» **YOUR GOAL**
Please copy out the rows below word for word, every one of them.

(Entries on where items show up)
==============================
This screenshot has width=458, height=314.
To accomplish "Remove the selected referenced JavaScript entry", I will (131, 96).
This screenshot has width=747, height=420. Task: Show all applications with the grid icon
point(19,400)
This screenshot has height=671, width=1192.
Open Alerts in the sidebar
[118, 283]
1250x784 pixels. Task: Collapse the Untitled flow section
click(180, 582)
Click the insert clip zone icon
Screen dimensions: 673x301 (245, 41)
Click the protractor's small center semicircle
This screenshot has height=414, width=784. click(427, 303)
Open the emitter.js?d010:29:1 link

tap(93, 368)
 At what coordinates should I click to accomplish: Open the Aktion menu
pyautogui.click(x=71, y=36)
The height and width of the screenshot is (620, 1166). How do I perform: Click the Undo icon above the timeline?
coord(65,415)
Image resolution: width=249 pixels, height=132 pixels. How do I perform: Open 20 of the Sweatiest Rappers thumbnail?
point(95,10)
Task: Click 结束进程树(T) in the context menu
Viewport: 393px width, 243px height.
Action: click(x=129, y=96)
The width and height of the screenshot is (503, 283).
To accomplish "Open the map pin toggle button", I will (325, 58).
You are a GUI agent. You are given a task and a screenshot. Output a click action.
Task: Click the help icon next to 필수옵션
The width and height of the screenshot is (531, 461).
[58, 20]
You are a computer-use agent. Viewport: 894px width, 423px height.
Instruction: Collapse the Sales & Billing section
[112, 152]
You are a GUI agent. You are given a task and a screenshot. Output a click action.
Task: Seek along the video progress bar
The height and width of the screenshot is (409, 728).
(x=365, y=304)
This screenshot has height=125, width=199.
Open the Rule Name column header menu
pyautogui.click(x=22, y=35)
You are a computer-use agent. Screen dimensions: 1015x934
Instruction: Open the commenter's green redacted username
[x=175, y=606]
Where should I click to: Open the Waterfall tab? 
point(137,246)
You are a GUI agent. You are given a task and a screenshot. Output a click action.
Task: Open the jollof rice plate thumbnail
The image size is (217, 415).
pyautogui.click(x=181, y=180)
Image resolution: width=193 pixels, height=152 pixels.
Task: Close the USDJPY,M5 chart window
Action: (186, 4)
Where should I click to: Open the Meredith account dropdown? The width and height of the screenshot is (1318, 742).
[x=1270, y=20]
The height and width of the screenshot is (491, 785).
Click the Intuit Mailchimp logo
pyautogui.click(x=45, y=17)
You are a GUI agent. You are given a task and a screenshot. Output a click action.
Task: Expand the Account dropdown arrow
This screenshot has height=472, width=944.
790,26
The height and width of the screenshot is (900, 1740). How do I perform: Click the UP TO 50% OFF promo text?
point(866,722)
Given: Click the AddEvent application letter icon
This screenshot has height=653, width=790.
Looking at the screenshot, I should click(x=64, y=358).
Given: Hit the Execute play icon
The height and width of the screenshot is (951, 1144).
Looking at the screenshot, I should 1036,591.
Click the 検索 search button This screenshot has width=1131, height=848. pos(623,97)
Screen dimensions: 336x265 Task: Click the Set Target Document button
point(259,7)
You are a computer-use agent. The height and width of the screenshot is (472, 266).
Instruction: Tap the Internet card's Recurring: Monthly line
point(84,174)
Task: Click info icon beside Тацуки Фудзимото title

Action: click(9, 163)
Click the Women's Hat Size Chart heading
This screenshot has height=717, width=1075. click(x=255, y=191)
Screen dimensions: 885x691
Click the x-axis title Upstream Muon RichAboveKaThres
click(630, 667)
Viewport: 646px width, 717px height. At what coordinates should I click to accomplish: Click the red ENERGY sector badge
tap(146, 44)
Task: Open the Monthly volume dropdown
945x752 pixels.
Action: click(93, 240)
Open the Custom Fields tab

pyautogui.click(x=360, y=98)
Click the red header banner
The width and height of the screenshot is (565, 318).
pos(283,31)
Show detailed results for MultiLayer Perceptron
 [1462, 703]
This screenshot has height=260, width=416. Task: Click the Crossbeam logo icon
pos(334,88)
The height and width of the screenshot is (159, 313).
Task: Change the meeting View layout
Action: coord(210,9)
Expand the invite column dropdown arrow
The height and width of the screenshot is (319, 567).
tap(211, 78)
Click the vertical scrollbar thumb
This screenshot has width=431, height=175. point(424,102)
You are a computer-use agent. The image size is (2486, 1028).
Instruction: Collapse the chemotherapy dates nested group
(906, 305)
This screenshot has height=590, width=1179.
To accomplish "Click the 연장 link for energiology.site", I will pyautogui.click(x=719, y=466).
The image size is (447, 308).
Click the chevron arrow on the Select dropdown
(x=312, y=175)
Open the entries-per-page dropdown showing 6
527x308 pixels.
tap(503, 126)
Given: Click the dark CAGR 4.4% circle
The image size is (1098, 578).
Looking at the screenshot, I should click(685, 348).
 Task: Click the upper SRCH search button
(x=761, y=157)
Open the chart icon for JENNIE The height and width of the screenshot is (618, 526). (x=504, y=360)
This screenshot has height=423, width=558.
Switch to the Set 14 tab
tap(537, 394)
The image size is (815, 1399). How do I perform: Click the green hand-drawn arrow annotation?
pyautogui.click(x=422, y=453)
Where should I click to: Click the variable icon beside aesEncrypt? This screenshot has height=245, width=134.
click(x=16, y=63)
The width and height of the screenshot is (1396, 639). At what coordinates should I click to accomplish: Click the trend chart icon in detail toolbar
==============================
» **ANSWER FOR THIS EXERCISE**
This screenshot has width=458, height=314.
To accomplish "Remove the selected referenced JavaScript entry", I will (131, 96).
This screenshot has width=747, height=420. Task: Show all applications with the grid icon
point(19,400)
This screenshot has height=671, width=1192.
Open Alerts in the sidebar
[118, 283]
1250x784 pixels. Task: Collapse the Untitled flow section
click(180, 582)
Click the insert clip zone icon
Screen dimensions: 673x301 (245, 41)
Click the protractor's small center semicircle
This screenshot has height=414, width=784. click(427, 303)
Open the emitter.js?d010:29:1 link

tap(93, 368)
 At what coordinates should I click to accomplish: Open the Aktion menu
pyautogui.click(x=71, y=36)
The height and width of the screenshot is (620, 1166). How do I perform: Click the Undo icon above the timeline?
coord(65,415)
Image resolution: width=249 pixels, height=132 pixels. How do I perform: Open 20 of the Sweatiest Rappers thumbnail?
point(95,10)
Task: Click 结束进程树(T) in the context menu
Viewport: 393px width, 243px height.
Action: click(x=129, y=96)
The width and height of the screenshot is (503, 283).
To accomplish "Open the map pin toggle button", I will (325, 58).
You are a GUI agent. You are given a task and a screenshot. Output a click action.
Task: Click the help icon next to 필수옵션
The width and height of the screenshot is (531, 461).
[58, 20]
You are a computer-use agent. Viewport: 894px width, 423px height.
Instruction: Collapse the Sales & Billing section
[112, 152]
You are a GUI agent. You are given a task and a screenshot. Output a click action.
Task: Seek along the video progress bar
The height and width of the screenshot is (409, 728).
(x=365, y=304)
This screenshot has height=125, width=199.
Open the Rule Name column header menu
pyautogui.click(x=22, y=35)
You are a computer-use agent. Screen dimensions: 1015x934
Instruction: Open the commenter's green redacted username
[x=175, y=606]
Where should I click to: Open the Waterfall tab? 
point(137,246)
You are a GUI agent. You are given a task and a screenshot. Output a click action.
Task: Open the jollof rice plate thumbnail
The image size is (217, 415).
pyautogui.click(x=181, y=180)
Image resolution: width=193 pixels, height=152 pixels.
Task: Close the USDJPY,M5 chart window
Action: (186, 4)
Where should I click to: Open the Meredith account dropdown? The width and height of the screenshot is (1318, 742).
[x=1270, y=20]
The height and width of the screenshot is (491, 785).
Click the Intuit Mailchimp logo
pyautogui.click(x=45, y=17)
You are a GUI agent. You are given a task and a screenshot. Output a click action.
Task: Expand the Account dropdown arrow
This screenshot has height=472, width=944.
790,26
The height and width of the screenshot is (900, 1740). How do I perform: Click the UP TO 50% OFF promo text?
point(866,722)
Given: Click the AddEvent application letter icon
This screenshot has height=653, width=790.
Looking at the screenshot, I should click(x=64, y=358).
Given: Hit the Execute play icon
The height and width of the screenshot is (951, 1144).
Looking at the screenshot, I should 1036,591.
Click the 検索 search button This screenshot has width=1131, height=848. pos(623,97)
Screen dimensions: 336x265 Task: Click the Set Target Document button
point(259,7)
You are a computer-use agent. The height and width of the screenshot is (472, 266).
Instruction: Tap the Internet card's Recurring: Monthly line
point(84,174)
Task: Click info icon beside Тацуки Фудзимото title

Action: click(9, 163)
Click the Women's Hat Size Chart heading
This screenshot has height=717, width=1075. click(x=255, y=191)
Screen dimensions: 885x691
Click the x-axis title Upstream Muon RichAboveKaThres
click(630, 667)
Viewport: 646px width, 717px height. At what coordinates should I click to accomplish: Click the red ENERGY sector badge
tap(146, 44)
Task: Open the Monthly volume dropdown
945x752 pixels.
Action: click(93, 240)
Open the Custom Fields tab

pyautogui.click(x=360, y=98)
Click the red header banner
The width and height of the screenshot is (565, 318).
pos(283,31)
Show detailed results for MultiLayer Perceptron
 [1462, 703]
This screenshot has height=260, width=416. Task: Click the Crossbeam logo icon
pos(334,88)
The height and width of the screenshot is (159, 313).
Task: Change the meeting View layout
Action: coord(210,9)
Expand the invite column dropdown arrow
The height and width of the screenshot is (319, 567).
tap(211, 78)
Click the vertical scrollbar thumb
This screenshot has width=431, height=175. point(424,102)
You are a computer-use agent. The image size is (2486, 1028).
Instruction: Collapse the chemotherapy dates nested group
(906, 305)
This screenshot has height=590, width=1179.
To accomplish "Click the 연장 link for energiology.site", I will pyautogui.click(x=719, y=466).
The image size is (447, 308).
Click the chevron arrow on the Select dropdown
(x=312, y=175)
Open the entries-per-page dropdown showing 6
527x308 pixels.
tap(503, 126)
Given: Click the dark CAGR 4.4% circle
The image size is (1098, 578).
Looking at the screenshot, I should click(685, 348).
 Task: Click the upper SRCH search button
(x=761, y=157)
Open the chart icon for JENNIE The height and width of the screenshot is (618, 526). (x=504, y=360)
This screenshot has height=423, width=558.
Switch to the Set 14 tab
tap(537, 394)
The image size is (815, 1399). How do I perform: Click the green hand-drawn arrow annotation?
pyautogui.click(x=422, y=453)
Where should I click to: Click the variable icon beside aesEncrypt? This screenshot has height=245, width=134.
click(x=16, y=63)
The width and height of the screenshot is (1396, 639). At what coordinates should I click to accomplish: Click the trend chart icon in detail toolbar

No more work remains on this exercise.